**AIM OF THE TASK**
All of the data is to be printed exactly, though the images must be left off.

### MATERIAL TO PROCESS ###

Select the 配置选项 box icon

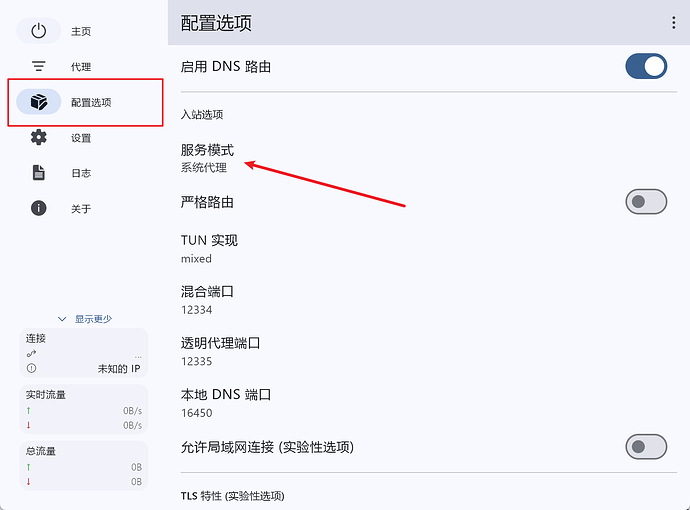(39, 102)
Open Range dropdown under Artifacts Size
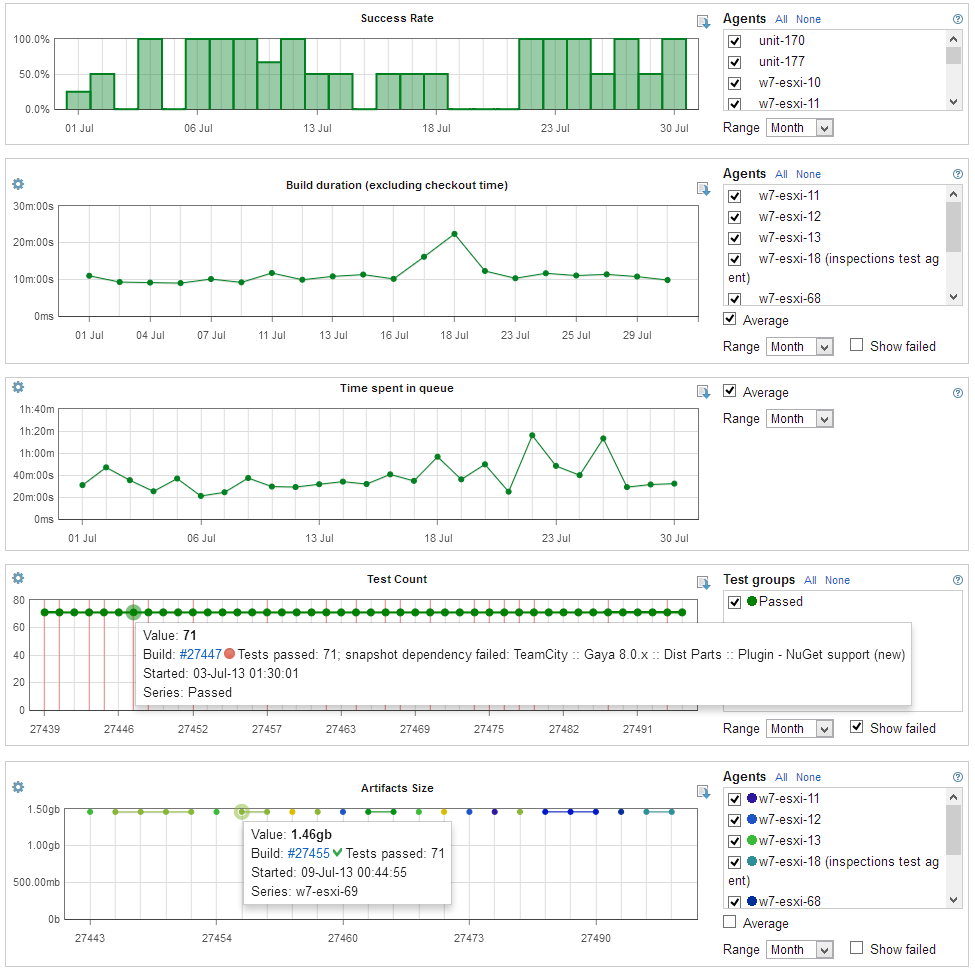Image resolution: width=975 pixels, height=972 pixels. pyautogui.click(x=799, y=949)
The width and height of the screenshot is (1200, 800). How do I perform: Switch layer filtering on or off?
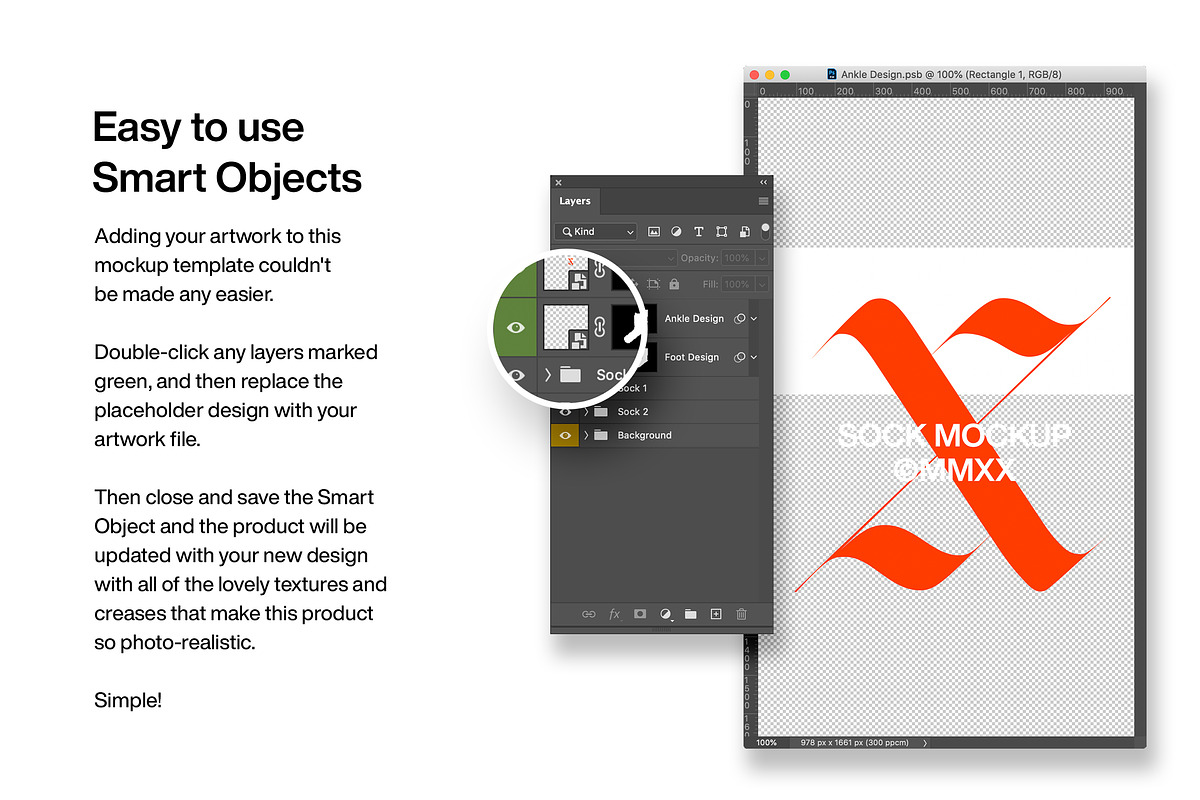pyautogui.click(x=765, y=230)
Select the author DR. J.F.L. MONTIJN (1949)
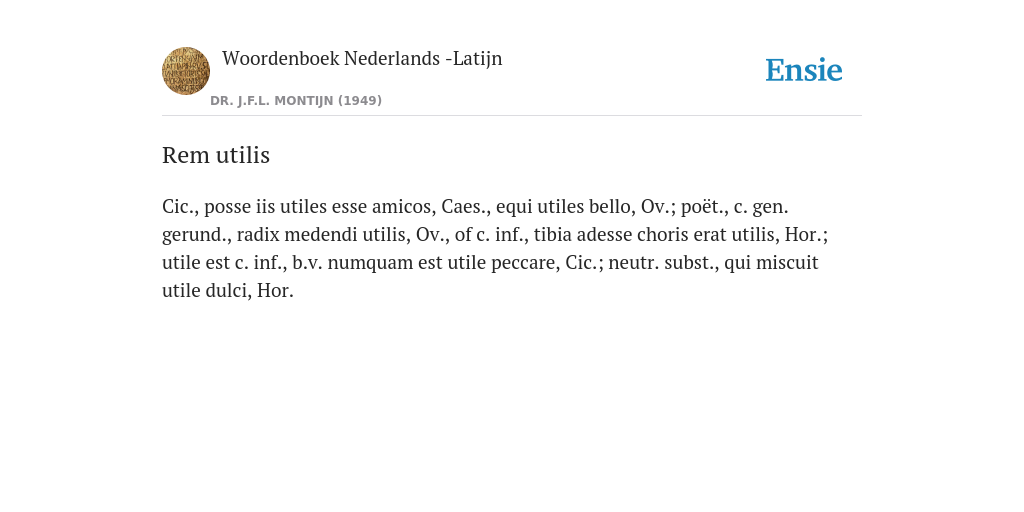Image resolution: width=1024 pixels, height=512 pixels. (x=296, y=101)
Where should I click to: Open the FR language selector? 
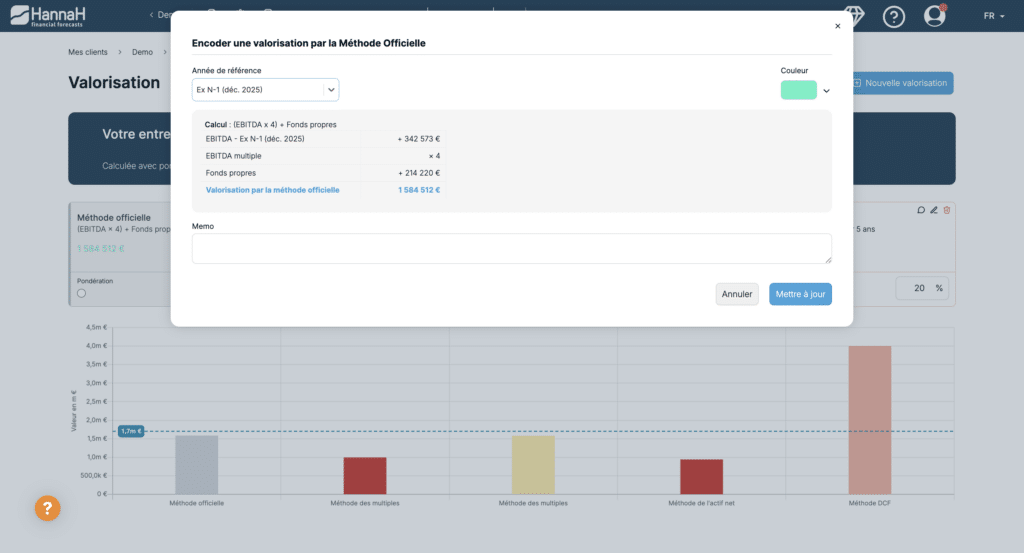[x=994, y=16]
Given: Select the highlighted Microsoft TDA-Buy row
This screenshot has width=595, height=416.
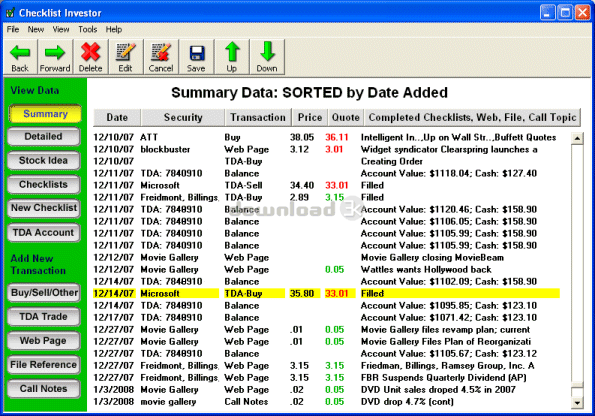Looking at the screenshot, I should click(326, 293).
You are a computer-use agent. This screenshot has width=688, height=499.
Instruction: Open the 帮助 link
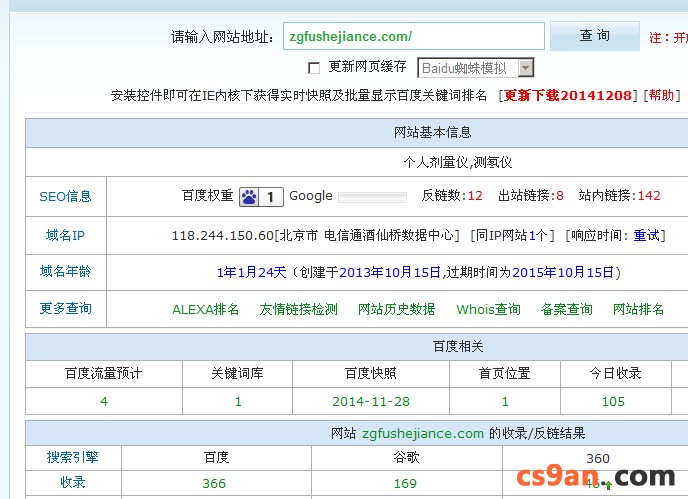tap(661, 96)
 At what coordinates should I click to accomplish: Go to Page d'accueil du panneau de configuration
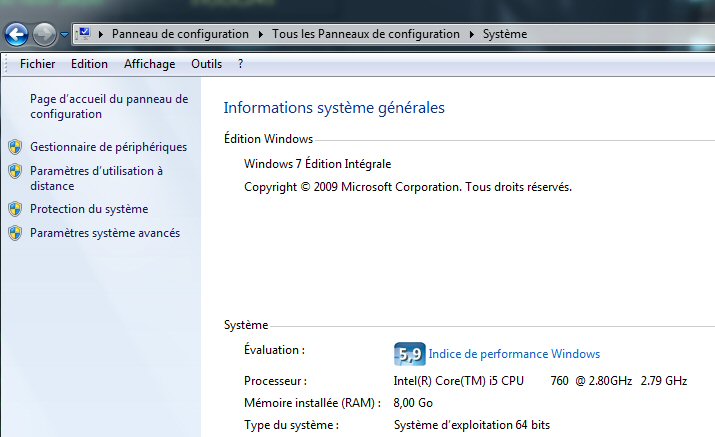108,106
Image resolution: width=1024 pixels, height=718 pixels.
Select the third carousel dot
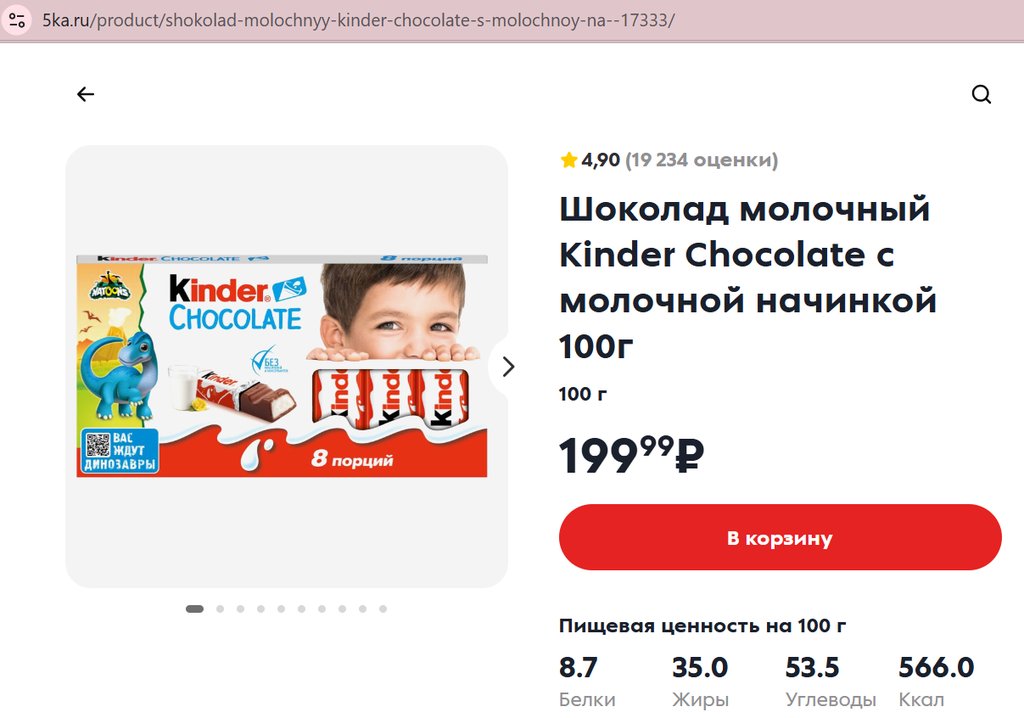(240, 608)
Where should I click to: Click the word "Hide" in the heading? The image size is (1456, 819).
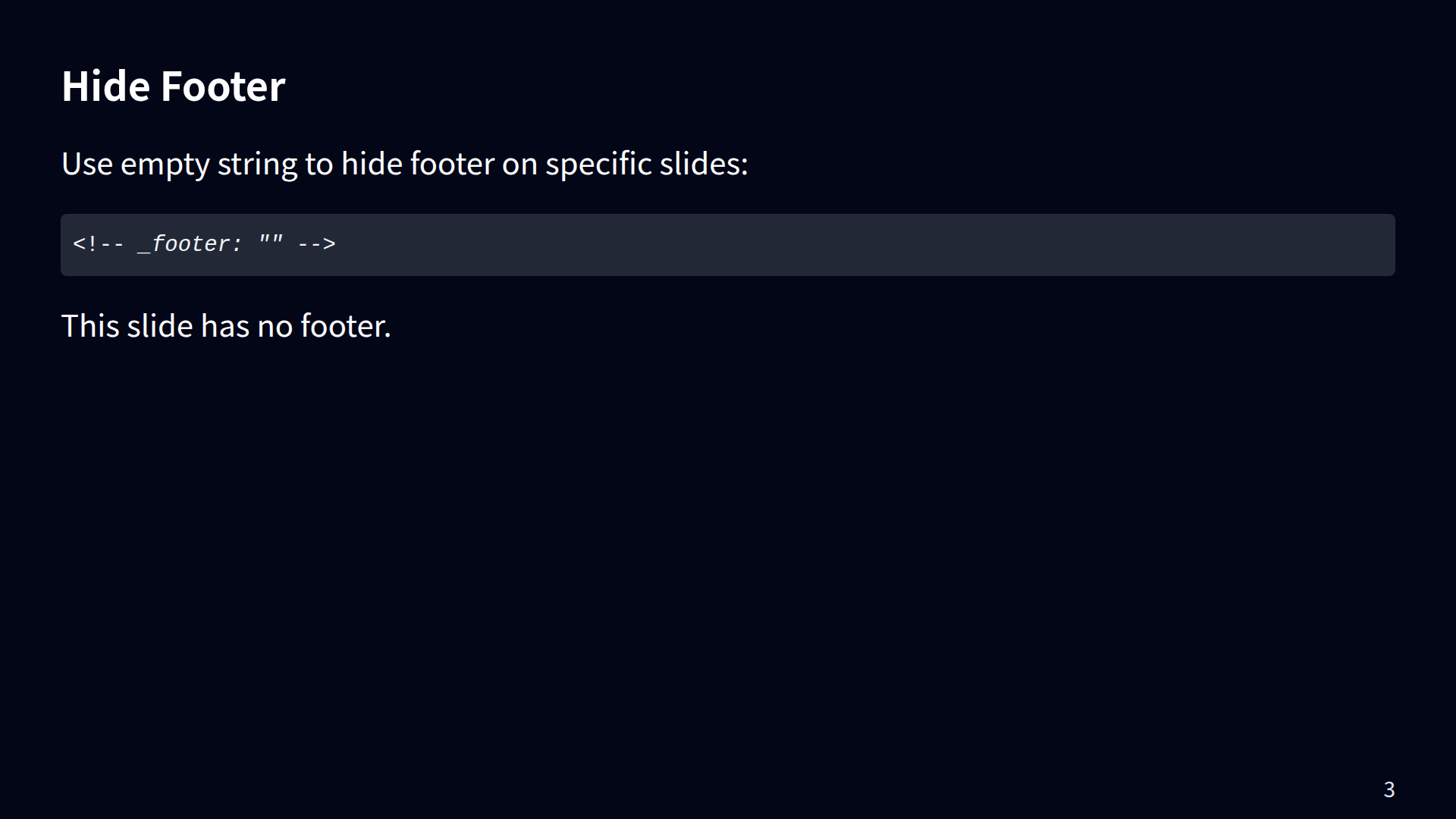(105, 86)
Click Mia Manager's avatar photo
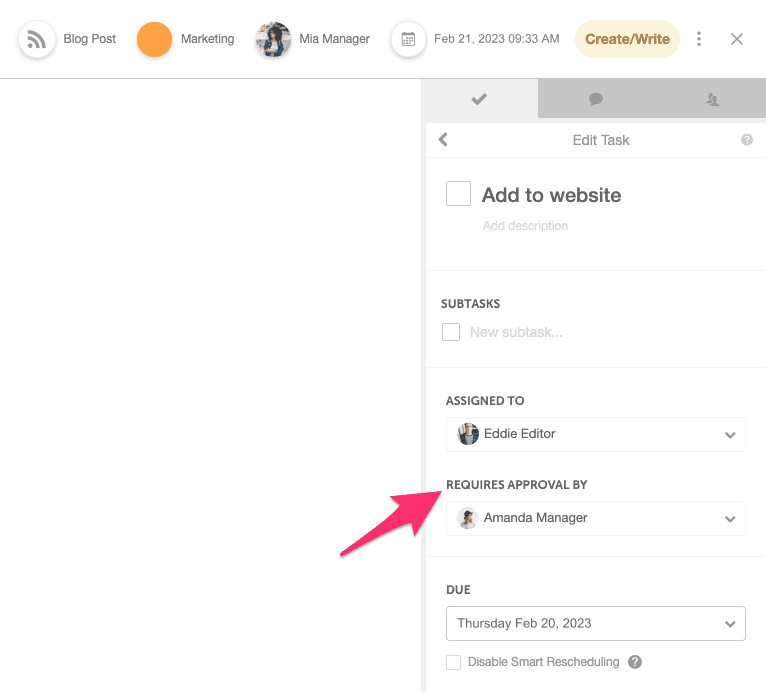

###

**ANSWER**
Select the 配置选项 box icon

(39, 102)
Open Range dropdown under Artifacts Size
Image resolution: width=975 pixels, height=972 pixels. pyautogui.click(x=799, y=949)
The width and height of the screenshot is (1200, 800). How do I perform: Switch layer filtering on or off?
pyautogui.click(x=765, y=230)
Select the author DR. J.F.L. MONTIJN (1949)
Image resolution: width=1024 pixels, height=512 pixels. (x=296, y=101)
Where should I click to: Open the FR language selector? 
[x=994, y=16]
Given: Select the highlighted Microsoft TDA-Buy row
This screenshot has width=595, height=416.
Looking at the screenshot, I should click(326, 293).
You are a computer-use agent. This screenshot has width=688, height=499.
Instruction: Open the 帮助 link
tap(661, 96)
 At what coordinates should I click to accomplish: Go to Page d'accueil du panneau de configuration
108,106
Image resolution: width=1024 pixels, height=718 pixels.
Select the third carousel dot
(240, 608)
Where should I click to: Click the word "Hide" in the heading? The image size is (1456, 819).
(105, 86)
Click Mia Manager's avatar photo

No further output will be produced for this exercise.